====== AVAILABLE DATA ======
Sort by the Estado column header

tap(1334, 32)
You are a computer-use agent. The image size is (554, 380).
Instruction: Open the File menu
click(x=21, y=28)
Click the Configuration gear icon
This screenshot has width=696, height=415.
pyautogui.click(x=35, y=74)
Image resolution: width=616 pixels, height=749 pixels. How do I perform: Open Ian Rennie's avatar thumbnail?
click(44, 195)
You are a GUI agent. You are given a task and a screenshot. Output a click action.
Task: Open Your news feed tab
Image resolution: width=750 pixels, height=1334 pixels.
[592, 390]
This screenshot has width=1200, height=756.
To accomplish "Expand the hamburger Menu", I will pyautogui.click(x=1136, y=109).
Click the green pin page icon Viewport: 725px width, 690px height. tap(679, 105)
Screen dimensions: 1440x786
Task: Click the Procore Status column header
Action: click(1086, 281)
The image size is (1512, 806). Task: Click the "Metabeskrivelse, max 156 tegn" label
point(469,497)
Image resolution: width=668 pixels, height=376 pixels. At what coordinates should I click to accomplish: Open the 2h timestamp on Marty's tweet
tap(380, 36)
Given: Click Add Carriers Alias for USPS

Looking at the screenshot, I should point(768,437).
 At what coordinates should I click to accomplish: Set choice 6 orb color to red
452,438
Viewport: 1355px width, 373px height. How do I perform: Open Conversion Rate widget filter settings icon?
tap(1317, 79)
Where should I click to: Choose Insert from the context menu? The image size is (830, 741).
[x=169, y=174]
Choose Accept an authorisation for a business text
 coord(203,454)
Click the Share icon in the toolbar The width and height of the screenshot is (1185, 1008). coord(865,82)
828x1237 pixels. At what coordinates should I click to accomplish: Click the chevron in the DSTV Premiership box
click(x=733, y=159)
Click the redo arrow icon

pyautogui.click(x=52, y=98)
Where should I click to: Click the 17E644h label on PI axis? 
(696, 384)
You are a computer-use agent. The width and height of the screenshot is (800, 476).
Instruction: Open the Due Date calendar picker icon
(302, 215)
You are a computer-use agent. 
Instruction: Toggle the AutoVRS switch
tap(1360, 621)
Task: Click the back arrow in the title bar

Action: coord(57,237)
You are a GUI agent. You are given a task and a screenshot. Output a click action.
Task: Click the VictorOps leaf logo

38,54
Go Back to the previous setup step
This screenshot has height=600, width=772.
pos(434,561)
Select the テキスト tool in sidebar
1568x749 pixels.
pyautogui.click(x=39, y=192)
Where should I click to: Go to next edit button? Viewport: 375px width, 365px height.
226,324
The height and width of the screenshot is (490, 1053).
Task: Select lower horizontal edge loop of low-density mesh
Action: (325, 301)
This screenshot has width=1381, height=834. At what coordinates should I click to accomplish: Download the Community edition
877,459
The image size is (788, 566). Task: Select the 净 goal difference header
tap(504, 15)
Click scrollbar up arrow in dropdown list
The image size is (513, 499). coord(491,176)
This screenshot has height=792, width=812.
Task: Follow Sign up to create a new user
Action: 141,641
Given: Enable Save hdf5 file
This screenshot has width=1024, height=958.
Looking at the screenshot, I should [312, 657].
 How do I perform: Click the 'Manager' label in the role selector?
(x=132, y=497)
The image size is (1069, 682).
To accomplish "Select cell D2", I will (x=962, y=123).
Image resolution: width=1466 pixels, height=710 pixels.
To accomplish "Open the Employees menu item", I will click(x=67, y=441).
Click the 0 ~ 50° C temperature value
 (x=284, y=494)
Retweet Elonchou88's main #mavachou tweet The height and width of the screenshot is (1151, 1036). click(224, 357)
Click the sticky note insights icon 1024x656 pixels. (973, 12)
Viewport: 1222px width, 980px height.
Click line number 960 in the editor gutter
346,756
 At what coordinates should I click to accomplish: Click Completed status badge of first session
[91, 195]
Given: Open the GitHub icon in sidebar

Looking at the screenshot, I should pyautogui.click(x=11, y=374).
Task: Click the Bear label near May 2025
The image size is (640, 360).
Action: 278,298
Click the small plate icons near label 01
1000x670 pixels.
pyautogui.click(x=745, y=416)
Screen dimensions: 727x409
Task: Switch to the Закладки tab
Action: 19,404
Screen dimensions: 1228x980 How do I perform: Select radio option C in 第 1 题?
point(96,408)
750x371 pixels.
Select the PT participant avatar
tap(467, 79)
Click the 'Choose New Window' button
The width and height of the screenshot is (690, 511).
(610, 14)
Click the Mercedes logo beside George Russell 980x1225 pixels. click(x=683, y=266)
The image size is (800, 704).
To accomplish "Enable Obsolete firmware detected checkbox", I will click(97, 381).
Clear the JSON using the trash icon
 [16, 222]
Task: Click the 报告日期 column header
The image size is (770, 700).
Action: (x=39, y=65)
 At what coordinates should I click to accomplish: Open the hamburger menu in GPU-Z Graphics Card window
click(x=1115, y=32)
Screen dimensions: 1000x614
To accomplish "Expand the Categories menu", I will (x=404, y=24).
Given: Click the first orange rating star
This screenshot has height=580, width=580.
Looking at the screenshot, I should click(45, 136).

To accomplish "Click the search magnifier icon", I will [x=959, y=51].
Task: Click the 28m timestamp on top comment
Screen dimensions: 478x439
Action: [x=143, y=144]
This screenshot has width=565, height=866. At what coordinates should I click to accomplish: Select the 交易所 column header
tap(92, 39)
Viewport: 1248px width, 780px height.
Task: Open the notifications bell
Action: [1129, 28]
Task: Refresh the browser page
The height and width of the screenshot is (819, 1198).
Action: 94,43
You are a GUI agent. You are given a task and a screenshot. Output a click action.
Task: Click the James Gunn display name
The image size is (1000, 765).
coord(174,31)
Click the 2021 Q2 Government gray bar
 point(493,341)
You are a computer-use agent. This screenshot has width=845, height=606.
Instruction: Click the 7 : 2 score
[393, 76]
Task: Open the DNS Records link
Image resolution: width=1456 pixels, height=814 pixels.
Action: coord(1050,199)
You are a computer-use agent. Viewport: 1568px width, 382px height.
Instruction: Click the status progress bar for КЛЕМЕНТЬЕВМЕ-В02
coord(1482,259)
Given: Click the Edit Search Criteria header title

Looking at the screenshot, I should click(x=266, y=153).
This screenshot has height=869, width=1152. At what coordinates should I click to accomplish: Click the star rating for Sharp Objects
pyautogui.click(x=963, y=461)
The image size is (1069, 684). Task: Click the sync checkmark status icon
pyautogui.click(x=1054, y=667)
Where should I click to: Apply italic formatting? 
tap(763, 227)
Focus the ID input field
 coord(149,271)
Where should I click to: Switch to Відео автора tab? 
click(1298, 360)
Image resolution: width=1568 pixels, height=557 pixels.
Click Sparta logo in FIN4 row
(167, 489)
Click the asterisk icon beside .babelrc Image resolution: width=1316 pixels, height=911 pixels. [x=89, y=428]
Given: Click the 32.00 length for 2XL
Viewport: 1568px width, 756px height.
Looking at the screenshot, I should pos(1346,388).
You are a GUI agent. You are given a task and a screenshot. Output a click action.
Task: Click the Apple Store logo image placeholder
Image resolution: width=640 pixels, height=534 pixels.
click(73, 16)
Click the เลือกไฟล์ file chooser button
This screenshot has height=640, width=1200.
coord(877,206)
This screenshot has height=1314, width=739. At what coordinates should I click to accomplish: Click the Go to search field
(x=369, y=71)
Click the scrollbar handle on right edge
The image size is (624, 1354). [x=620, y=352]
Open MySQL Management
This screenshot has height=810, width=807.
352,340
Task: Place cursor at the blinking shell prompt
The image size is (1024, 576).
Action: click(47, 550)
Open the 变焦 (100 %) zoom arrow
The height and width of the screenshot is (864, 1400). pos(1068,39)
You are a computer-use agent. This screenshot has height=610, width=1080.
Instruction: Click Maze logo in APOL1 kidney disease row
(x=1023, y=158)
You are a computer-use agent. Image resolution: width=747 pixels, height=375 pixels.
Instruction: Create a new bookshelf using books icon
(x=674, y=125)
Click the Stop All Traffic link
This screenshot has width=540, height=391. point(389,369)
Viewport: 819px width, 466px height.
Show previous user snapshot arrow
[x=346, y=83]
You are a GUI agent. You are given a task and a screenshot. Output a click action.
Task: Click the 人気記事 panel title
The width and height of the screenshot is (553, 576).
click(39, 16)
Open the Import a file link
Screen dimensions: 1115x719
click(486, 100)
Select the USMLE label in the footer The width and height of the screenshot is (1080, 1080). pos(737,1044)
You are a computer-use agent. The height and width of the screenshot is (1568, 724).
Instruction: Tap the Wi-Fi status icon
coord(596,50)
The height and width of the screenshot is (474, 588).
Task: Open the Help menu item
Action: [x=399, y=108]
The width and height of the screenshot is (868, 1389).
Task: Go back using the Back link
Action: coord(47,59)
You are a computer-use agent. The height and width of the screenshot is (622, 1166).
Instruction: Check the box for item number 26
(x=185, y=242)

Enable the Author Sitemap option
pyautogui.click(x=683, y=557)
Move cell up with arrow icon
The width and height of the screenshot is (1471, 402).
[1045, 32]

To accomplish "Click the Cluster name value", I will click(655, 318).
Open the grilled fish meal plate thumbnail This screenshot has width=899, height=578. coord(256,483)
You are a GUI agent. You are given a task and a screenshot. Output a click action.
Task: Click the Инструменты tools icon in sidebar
======
In the entries above, find each line with "beside" and list it.

Click the Mercedes logo beside George Russell 980x1225 pixels. click(x=683, y=266)
Click the asterisk icon beside .babelrc Image resolution: width=1316 pixels, height=911 pixels. [x=89, y=428]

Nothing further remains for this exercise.